ECLI:NL:RBDHA:2023:11916

Rechtbank Den Haag

Datum uitspraak
7 augustus 2023
Publicatiedatum
10 augustus 2023
Zaaknummer
NL23.21185
Instantie
Rechtbank Den Haag
Type
Uitspraak
Rechtsgebied
Bestuursrecht; Vreemdelingenrecht
Procedures
  • Eerste aanleg - enkelvoudig
Rechters
  • B.F.Th. de Roos
Vindplaatsen
  • Rechtspraak.nl
AI samenvatting door LexboostAutomatisch gegenereerd

Vervolgberoep bewaring en voortvarendheid in vertrekgesprekken

In deze zaak heeft de Rechtbank Den Haag op 7 augustus 2023 uitspraak gedaan in een vervolgberoep tegen de maatregel van bewaring van eiser, die de Marokkaanse nationaliteit heeft. De maatregel van bewaring was op 2 mei 2023 opgelegd door de staatssecretaris van Justitie en Veiligheid en is sindsdien voortgezet. Eiser heeft bezwaar gemaakt tegen het voortduren van deze maatregel en verzocht om schadevergoeding. De rechtbank heeft vastgesteld dat er geen zitting nodig was en het onderzoek op 31 juli 2023 is gesloten.

Eiser heeft aangevoerd dat er sinds 3 mei 2023 geen vertrekgesprekken meer zijn gevoerd, wat volgens hem duidt op een gebrek aan voortvarendheid in de behandeling van zijn zaak. De rechtbank heeft echter vastgesteld dat er na 1 mei 2023 wel degelijk meerdere vertrekgesprekken hebben plaatsgevonden, en dat de voortgangsrapportage van verweerder voldoende informatie bevatte over de stappen die zijn ondernomen. De rechtbank heeft ook opgemerkt dat de Marokkaanse autoriteiten hebben aangegeven dat niet in alle gevallen een presentatie in persoon vereist is, wat de mogelijkheid biedt om sneller tot afgifte van een laissez-passer (LP) te komen.

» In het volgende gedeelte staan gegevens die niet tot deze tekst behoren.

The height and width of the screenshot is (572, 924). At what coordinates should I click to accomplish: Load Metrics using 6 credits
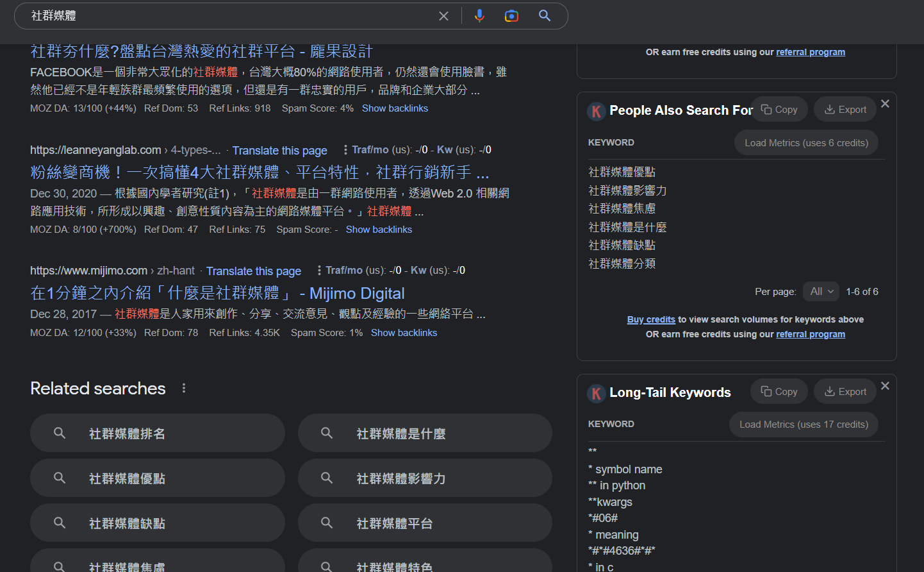[806, 143]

Uiteindelijk heeft de rechtbank geoordeeld dat de maatregel van bewaring rechtmatig is en dat er geen reden is om te twijfelen aan de voortvarendheid van de staatssecretaris. Het beroep van eiser is ongegrond verklaard en zijn verzoek om schadevergoeding is afgewezen. De rechtbank heeft geen aanleiding gezien voor een proceskostenveroordeling.

Uitspraak

RECHTBANK DEN HAAG

Zittingsplaats Middelburg
Bestuursrecht
zaaknummer: NL23.21185

uitspraak van de enkelvoudige kamer in de zaak tussen

[naam], eiser,

V-nummer: [nummer]
(gemachtigde: mr. R. Deniz),
en

de staatssecretaris van Justitie en Veiligheid, verweerder.

Procesverloop

Verweerder heeft op 2 mei 2023 aan eiser de maatregel van bewaring op grond van artikel 59, eerste lid, aanhef en onder a, van de Vw [1] opgelegd. Deze maatregel duurt nog voort.
Verweerder heeft op 24 juli 2023 een kennisgeving voortduring bewaring gedaan. Deze kennisgeving wordt aangemerkt als een beroep tegen het voortduren van de maatregel van bewaring. Eiser heeft voorts verzocht om schadevergoeding.
Verweerder heeft een voortgangsrapportage overgelegd.
Eiser heeft daarop gereageerd.
De rechtbank heeft bepaald dat een onderzoek ter zitting achterwege blijft en het onderzoek gesloten op 31 juli 2023.

Overwegingen

1. Eiser stelt te zijn geboren op [geboortedatum] en de Marokkaanse nationaliteit te hebben.
2. Indien de rechtbank van oordeel is dat de toepassing of tenuitvoerlegging van de maatregel van bewaring in strijd is met de Vw dan wel bij afweging van alle daarbij betrokken belangen in redelijkheid niet gerechtvaardigd is, verklaart zij op grond van artikel 96, derde lid, van de Vw het beroep gegrond en beveelt zij de opheffing van de maatregel of een wijziging van de wijze van tenuitvoerlegging daarvan.
3. De rechtbank stelt voorop dat zij deze maatregel van bewaring al eerder heeft getoetst. Uit de uitspraak van deze rechtbank en zittingsplaats van 17 mei 2023 [2] volgt dat de maatregel van bewaring tot het moment van het sluiten van het onderzoek dat aan die uitspraak ten grondslag ligt, rechtmatig was. Daarom staat nu alleen ter beoordeling of sinds het moment van het sluiten van dat onderzoek, 10 mei 2023, de maatregel van bewaring rechtmatig is.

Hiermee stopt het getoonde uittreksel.